Na análise política eleitoral a economia tornou-se um lugar comum. Por mais que tenhamos um conhecimento impreciso de como a percepção do estado da economia e a memória dele em governos passados impacta a escolha do cidadão, inúmeros trabalhos detectaram o chamado voto econômico. Essa relação do eleitor com a economia não é um tipo de conhecimento técnico, obviamente, mas uma percepção das condições de vida de si próprio, das pessoas próximas e da sociedade em geral. É interessante notar também que quanto mais influência tem o fator econômico para os eleitores, maior é o alinhamento ideológico das intenções de voto ao longo da escala que vai da extrema esquerda à extrema direita.


Assumamos uma situação ideal em que o alinhamento ideológico do eleitorado ao eixo se dê de maneira perfeita, provavelmente com menos gente escolhendo as pontas mais radicais e a maioria se concentrando no espaço que vai da centro esquerda à centro direita. Esse é um contexto de informação perfeita, isto é, o eleitor tem acesso e compreende a posição do seu candidato em relação à economia e ao papel do Estado nela.

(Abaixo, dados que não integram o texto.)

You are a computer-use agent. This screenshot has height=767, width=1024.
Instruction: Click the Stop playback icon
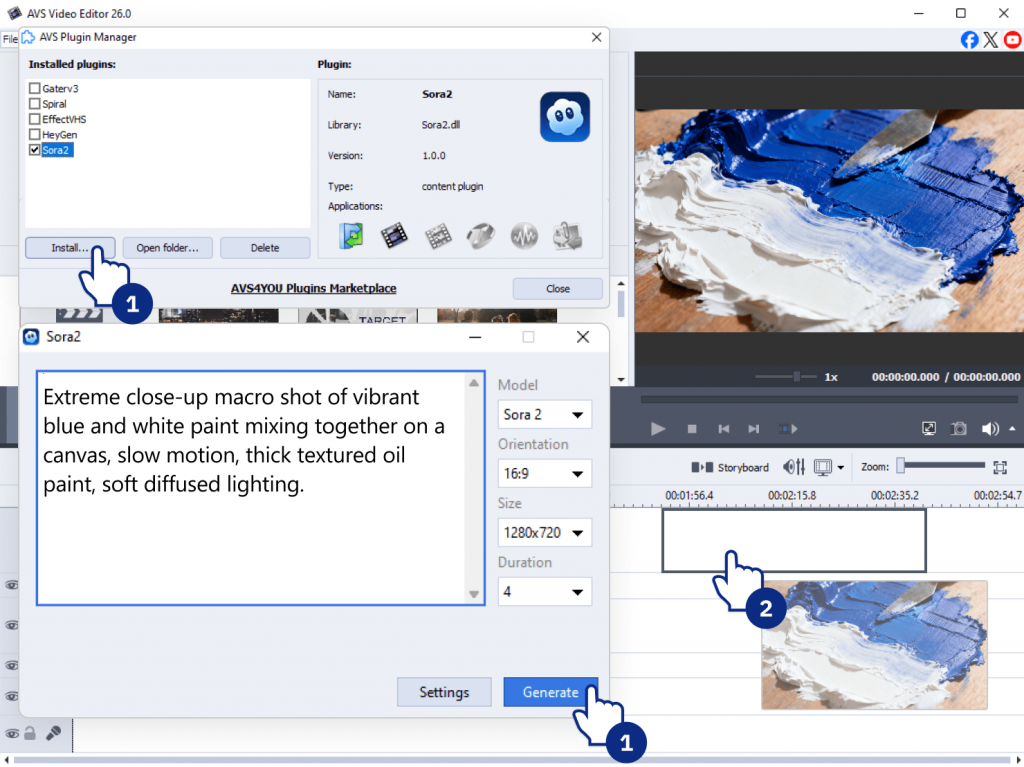click(x=691, y=428)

Se aplicarmos esse critério aos candidatos mais competitivos à presidência da república na atual campanha obtemos um quadro bastante simples. Sua imensa maioria é adepta de posturas bastante neoliberais, ou seja, de enxugamento do estado e de favorecimento do mercado e da iniciativa privada, não raro em prejuízo de políticas sociais como direitos trabalhistas e previdenciários. Vindo da extrema direita à centro direita, Jair Bolsonaro carrega o ultra neoliberal Paulo Guedes como um troféu, talvez imaginando que ele lhe sirva para angaria simpatias no “mercado”. João Amoêdo é outro libertário, isto é, defensor aguerrido do estado mínimo. Seguindo basicamente um receituário tucano, a despeito de ter trocado de partido, Álvaro Dias aposta em privatizações, flexibilização de leis trabalhistas, reforma da Previdência e até a necessidade de “porta de saída” para o Bolsa Família, programa do qual foi ferrenho opositor por anos. Marina Silva tem como principal assessor econômico o economista neoliberal Eduardo Giannetti, que vagamente -- bem no estilo de sua candidata -- promete ajustes duros para todos. Finalizando a lista, temos Geraldo Alckmin com o típico programa econômico do PSDB, reformas restritivas de direitos e privatizações de serviços e empresas públicas.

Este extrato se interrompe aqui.